WHAT YOU SHOULD DO: From the first line to the last, reproduce the records exactly.

DATASET Start Marker

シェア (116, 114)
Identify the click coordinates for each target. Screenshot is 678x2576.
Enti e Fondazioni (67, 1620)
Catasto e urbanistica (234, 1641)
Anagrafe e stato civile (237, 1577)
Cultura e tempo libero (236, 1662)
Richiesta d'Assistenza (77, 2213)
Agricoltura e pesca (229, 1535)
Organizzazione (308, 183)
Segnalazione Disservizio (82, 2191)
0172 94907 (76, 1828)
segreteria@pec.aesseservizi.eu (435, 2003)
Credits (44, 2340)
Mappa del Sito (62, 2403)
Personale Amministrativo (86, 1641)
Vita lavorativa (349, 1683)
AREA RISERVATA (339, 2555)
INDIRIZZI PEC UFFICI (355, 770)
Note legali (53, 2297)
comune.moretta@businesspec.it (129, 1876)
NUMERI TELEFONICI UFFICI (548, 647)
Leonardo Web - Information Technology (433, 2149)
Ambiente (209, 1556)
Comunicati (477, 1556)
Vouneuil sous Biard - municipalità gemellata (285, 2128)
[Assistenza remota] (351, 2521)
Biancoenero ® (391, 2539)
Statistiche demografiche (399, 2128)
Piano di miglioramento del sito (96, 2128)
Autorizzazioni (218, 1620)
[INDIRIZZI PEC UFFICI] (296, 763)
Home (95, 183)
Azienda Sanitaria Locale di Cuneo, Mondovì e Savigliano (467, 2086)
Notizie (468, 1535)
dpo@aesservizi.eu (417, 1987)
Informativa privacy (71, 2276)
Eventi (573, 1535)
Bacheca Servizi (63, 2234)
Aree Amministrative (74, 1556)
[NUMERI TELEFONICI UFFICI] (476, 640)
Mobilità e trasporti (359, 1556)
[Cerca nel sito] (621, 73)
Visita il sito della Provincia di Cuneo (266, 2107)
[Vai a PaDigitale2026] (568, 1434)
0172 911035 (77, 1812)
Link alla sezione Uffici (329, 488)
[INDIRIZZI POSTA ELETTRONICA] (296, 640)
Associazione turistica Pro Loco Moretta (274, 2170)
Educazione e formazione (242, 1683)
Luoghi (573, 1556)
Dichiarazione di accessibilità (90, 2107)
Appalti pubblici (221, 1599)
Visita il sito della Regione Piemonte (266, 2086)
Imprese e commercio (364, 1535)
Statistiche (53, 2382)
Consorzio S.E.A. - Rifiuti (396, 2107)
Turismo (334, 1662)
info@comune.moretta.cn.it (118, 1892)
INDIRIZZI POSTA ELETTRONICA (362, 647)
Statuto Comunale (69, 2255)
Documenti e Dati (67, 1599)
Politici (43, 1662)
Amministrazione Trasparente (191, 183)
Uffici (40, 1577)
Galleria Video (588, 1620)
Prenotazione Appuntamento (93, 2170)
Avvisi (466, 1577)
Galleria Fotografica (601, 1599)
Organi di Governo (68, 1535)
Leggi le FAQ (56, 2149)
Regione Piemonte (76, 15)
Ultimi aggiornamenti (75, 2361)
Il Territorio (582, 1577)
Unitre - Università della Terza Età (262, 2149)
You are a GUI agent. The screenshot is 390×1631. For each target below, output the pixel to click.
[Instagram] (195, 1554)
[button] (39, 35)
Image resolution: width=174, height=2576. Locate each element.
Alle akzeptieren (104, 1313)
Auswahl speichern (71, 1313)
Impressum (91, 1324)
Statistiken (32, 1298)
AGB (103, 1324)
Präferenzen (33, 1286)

DATASET End Marker

RESULT FOR THIS EXERCISE:
シェア (116, 114)
Identify the click coordinates for each target. Screenshot is 678x2576.
Enti e Fondazioni (67, 1620)
Catasto e urbanistica (234, 1641)
Anagrafe e stato civile (237, 1577)
Cultura e tempo libero (236, 1662)
Richiesta d'Assistenza (77, 2213)
Agricoltura e pesca (229, 1535)
Organizzazione (308, 183)
Segnalazione Disservizio (82, 2191)
0172 94907 (76, 1828)
segreteria@pec.aesseservizi.eu (435, 2003)
Credits (44, 2340)
Mappa del Sito (62, 2403)
Personale Amministrativo (86, 1641)
Vita lavorativa (349, 1683)
AREA RISERVATA (339, 2555)
INDIRIZZI PEC UFFICI (355, 770)
Note legali (53, 2297)
comune.moretta@businesspec.it (129, 1876)
NUMERI TELEFONICI UFFICI (548, 647)
Leonardo Web - Information Technology (433, 2149)
Ambiente (209, 1556)
Comunicati (477, 1556)
Vouneuil sous Biard - municipalità gemellata (285, 2128)
[Assistenza remota] (351, 2521)
Biancoenero ® (391, 2539)
Statistiche demografiche (399, 2128)
Piano di miglioramento del sito (96, 2128)
Autorizzazioni (218, 1620)
[INDIRIZZI PEC UFFICI] (296, 763)
Home (95, 183)
Azienda Sanitaria Locale di Cuneo, Mondovì e Savigliano (467, 2086)
Notizie (468, 1535)
dpo@aesservizi.eu (417, 1987)
Informativa privacy (71, 2276)
Eventi (573, 1535)
Bacheca Servizi (63, 2234)
Aree Amministrative (74, 1556)
[NUMERI TELEFONICI UFFICI] (476, 640)
Mobilità e trasporti (359, 1556)
[Cerca nel sito] (621, 73)
Visita il sito della Provincia di Cuneo (266, 2107)
[Vai a PaDigitale2026] (568, 1434)
0172 911035 (77, 1812)
Link alla sezione Uffici (329, 488)
[INDIRIZZI POSTA ELETTRONICA] (296, 640)
Associazione turistica Pro Loco Moretta (274, 2170)
Educazione e formazione (242, 1683)
Luoghi (573, 1556)
Dichiarazione di accessibilità (90, 2107)
Appalti pubblici (221, 1599)
Visita il sito della Regione Piemonte (266, 2086)
Imprese e commercio (364, 1535)
Statistiche (53, 2382)
Consorzio S.E.A. - Rifiuti (396, 2107)
Turismo (334, 1662)
info@comune.moretta.cn.it (118, 1892)
INDIRIZZI POSTA ELETTRONICA (362, 647)
Statuto Comunale (69, 2255)
Documenti e Dati (67, 1599)
Politici (43, 1662)
Amministrazione Trasparente (191, 183)
Uffici (40, 1577)
Galleria Video (588, 1620)
Prenotazione Appuntamento (93, 2170)
Avvisi (466, 1577)
Galleria Fotografica (601, 1599)
Organi di Governo (68, 1535)
Leggi le FAQ (56, 2149)
Regione Piemonte (76, 15)
Ultimi aggiornamenti (75, 2361)
Il Territorio (582, 1577)
Unitre - Università della Terza Età (262, 2149)
You are a GUI agent. The screenshot is 390×1631. For each target below, output the pixel to click.
[Instagram] (195, 1554)
[button] (39, 35)
Image resolution: width=174, height=2576. Locate each element.
Alle akzeptieren (104, 1313)
Auswahl speichern (71, 1313)
Impressum (91, 1324)
Statistiken (32, 1298)
AGB (103, 1324)
Präferenzen (33, 1286)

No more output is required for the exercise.